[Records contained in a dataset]
○ ○ ○ ○ ○ ○ ○

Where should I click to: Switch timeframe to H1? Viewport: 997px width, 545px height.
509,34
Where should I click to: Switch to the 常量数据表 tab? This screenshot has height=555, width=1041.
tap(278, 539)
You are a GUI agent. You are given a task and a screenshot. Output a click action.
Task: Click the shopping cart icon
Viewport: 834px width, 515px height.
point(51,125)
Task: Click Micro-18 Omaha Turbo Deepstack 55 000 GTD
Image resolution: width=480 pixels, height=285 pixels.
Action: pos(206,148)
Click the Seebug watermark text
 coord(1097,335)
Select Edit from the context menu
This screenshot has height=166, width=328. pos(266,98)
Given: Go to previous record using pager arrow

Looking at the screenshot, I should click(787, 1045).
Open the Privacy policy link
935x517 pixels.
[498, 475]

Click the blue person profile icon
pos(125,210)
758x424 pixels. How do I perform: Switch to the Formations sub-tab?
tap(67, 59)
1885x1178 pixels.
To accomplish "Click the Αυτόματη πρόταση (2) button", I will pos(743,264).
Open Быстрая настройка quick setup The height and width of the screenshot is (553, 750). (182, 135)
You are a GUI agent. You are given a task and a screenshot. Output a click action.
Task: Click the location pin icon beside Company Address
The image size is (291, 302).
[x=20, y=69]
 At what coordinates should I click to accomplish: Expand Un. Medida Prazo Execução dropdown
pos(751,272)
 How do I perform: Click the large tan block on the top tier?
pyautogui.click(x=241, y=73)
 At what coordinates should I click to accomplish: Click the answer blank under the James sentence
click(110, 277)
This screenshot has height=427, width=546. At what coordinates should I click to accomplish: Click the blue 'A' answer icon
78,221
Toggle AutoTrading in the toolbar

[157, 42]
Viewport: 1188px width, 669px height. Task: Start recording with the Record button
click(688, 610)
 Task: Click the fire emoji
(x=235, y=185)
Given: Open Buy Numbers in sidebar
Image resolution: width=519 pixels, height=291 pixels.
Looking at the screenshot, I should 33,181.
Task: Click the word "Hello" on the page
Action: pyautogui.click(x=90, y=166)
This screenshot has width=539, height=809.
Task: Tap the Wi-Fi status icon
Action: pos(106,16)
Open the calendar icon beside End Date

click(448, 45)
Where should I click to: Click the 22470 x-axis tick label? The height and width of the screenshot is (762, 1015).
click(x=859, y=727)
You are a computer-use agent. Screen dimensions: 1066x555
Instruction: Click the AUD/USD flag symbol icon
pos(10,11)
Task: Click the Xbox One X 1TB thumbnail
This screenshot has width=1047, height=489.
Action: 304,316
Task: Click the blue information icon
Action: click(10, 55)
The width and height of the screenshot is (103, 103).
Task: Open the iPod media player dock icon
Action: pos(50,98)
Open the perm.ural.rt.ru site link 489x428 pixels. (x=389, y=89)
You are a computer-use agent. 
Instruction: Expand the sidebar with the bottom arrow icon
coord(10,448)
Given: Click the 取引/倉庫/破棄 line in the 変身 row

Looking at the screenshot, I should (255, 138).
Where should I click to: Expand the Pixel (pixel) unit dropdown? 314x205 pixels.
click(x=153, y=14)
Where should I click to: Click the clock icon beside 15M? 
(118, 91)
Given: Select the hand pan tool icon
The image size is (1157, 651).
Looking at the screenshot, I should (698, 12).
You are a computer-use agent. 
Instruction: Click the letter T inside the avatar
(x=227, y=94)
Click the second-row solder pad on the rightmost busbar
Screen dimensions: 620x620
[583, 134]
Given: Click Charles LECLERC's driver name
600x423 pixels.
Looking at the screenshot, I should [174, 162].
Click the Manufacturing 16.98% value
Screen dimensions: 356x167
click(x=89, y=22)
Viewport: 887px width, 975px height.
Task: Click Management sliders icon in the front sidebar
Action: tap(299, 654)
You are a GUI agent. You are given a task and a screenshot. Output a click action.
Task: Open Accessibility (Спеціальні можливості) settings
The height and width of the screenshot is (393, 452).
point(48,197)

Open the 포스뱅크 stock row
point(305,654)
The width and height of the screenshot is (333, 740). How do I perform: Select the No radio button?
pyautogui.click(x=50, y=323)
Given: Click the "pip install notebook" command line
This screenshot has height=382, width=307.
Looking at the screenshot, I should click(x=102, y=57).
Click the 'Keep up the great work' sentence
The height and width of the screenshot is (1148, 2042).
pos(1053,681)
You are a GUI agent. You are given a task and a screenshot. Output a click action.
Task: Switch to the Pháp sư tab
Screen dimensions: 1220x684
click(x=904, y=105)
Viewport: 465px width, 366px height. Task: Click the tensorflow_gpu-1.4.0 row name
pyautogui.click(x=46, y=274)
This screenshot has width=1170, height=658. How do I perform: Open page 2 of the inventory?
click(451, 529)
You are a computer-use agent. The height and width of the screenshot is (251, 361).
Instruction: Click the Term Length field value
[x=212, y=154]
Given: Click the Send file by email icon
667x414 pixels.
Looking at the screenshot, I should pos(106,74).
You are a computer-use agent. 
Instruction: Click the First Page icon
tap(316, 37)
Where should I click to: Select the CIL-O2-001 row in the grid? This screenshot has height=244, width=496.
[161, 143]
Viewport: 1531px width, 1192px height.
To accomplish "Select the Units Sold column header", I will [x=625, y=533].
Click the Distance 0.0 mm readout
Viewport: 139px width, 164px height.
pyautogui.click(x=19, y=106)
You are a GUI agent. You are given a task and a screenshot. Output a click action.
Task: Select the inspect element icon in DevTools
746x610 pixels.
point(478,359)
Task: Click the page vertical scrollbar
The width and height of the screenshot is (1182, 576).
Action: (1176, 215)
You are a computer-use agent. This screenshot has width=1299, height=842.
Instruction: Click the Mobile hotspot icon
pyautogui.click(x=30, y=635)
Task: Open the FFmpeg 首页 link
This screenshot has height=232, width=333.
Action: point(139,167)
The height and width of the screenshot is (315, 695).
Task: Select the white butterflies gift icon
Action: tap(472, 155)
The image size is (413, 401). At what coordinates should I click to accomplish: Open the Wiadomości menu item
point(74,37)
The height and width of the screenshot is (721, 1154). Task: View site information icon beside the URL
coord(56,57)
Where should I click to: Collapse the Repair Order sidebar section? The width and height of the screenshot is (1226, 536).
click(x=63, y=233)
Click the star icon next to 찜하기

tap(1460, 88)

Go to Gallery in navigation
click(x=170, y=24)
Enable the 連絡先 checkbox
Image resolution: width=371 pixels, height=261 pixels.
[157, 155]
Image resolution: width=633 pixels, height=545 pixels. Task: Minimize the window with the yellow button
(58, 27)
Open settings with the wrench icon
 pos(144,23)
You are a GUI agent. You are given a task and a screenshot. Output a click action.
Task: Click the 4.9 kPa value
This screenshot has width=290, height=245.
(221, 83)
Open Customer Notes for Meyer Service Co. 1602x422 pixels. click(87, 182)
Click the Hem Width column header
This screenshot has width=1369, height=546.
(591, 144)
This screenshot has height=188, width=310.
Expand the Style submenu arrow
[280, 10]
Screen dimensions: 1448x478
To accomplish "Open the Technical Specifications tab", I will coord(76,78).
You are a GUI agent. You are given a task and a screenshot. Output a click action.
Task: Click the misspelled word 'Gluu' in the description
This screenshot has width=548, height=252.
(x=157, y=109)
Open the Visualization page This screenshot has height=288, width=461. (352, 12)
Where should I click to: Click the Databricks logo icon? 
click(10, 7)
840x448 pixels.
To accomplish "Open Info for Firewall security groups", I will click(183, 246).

○ ○ ○ ○ ○ ○ ○

There is a run of lines above from the one with "Instruction: Click the AUD/USD" to the one with "Click the Manufacturing 16.98% value"; print exactly that run, both ends included, and nothing else.

- [Answer section]
Instruction: Click the AUD/USD flag symbol icon
pos(10,11)
Task: Click the Xbox One X 1TB thumbnail
This screenshot has width=1047, height=489.
Action: 304,316
Task: Click the blue information icon
Action: click(10, 55)
The width and height of the screenshot is (103, 103).
Task: Open the iPod media player dock icon
Action: pos(50,98)
Open the perm.ural.rt.ru site link 489x428 pixels. (x=389, y=89)
You are a computer-use agent. 
Instruction: Expand the sidebar with the bottom arrow icon
coord(10,448)
Given: Click the 取引/倉庫/破棄 line in the 変身 row

Looking at the screenshot, I should (255, 138).
Where should I click to: Expand the Pixel (pixel) unit dropdown? 314x205 pixels.
click(x=153, y=14)
Where should I click to: Click the clock icon beside 15M? 
(118, 91)
Given: Select the hand pan tool icon
The image size is (1157, 651).
Looking at the screenshot, I should (698, 12).
You are a computer-use agent. 
Instruction: Click the letter T inside the avatar
(x=227, y=94)
Click the second-row solder pad on the rightmost busbar
Screen dimensions: 620x620
[583, 134]
Given: Click Charles LECLERC's driver name
600x423 pixels.
Looking at the screenshot, I should [174, 162].
Click the Manufacturing 16.98% value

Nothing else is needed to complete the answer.